── Reading text ──

We recently witnessed an AWS outage. I then saw an article that called for European digital sovereignty in the context of the outage, but those are two different concepts.
To be safe from an outage in a single zone of a cloud provider, treat it as a failure domain. You protect yourself with data replication to another zone (ideally at a different cloud provider) and an HA mechanism between the two. That is ‘availability’. ‘Digital sovereignty’, on the other hand, is about having control over your data’s fate, in a legal and physical sense, including knowing that no one else can silently access it.
Over to LINBIT, the big exciting news this last week is that the team has finished the ReadWriteMany (RWX) support for persistent volumes in Kubernetes. As I am writing this text, it is available with the 2.10.0-rc.4 release of the linstor-operator. I expect the final release any day now. It allows one to attach a (file access) persistent volume to multiple containers concurrently in a Kubernetes cluster. You should only enable it if your workload needs it, since it adds an NFS layer to the I/O stack, which affects access performance. When needed, however, this considerably eases the deployment of such RWX volumes.
I can share some news regarding upcoming events, one in Italy and another online. LINBIT Developer Rene Peinthor and I will present in Milan at the CloudStack Collaboration Conference next month, which is an event we’re also sponsoring. Following the CCC, Moritz will speak at CozySummit Virtual 2025 on the 3rd of December, which is a virtual event. We have published more information about both events on our blog for those who want to learn more.
Regarding software updates, we recently released drbd-reactor v1.10.0.

───
── Exercise data ──

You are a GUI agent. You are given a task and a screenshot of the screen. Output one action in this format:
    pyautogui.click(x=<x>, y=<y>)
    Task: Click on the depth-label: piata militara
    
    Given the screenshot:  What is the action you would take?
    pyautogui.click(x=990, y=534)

───

**Task item**.
Check the statements below against the LINBIT update. For each, answer yes or no, and quote the words from the LINBIT update that decide it.
1. The ReadWriteMany support adds an NFS layer to the I/O stack.
2. CozySummit Virtual 2025 is held in Milan.
3. Availability is about having control over your data's fate in a legal and physical sense.
Use only the LINBIT update above when working on what comes next.

**Answer to the exercise**.
1. Yes: "since it adds an NFS layer to the I/O stack"
2. No: "CozySummit Virtual 2025 on the 3rd of December, which is a virtual event"
3. No: "‘Digital sovereignty’, on the other hand, is about having control over your data’s fate, in a legal and physical sense"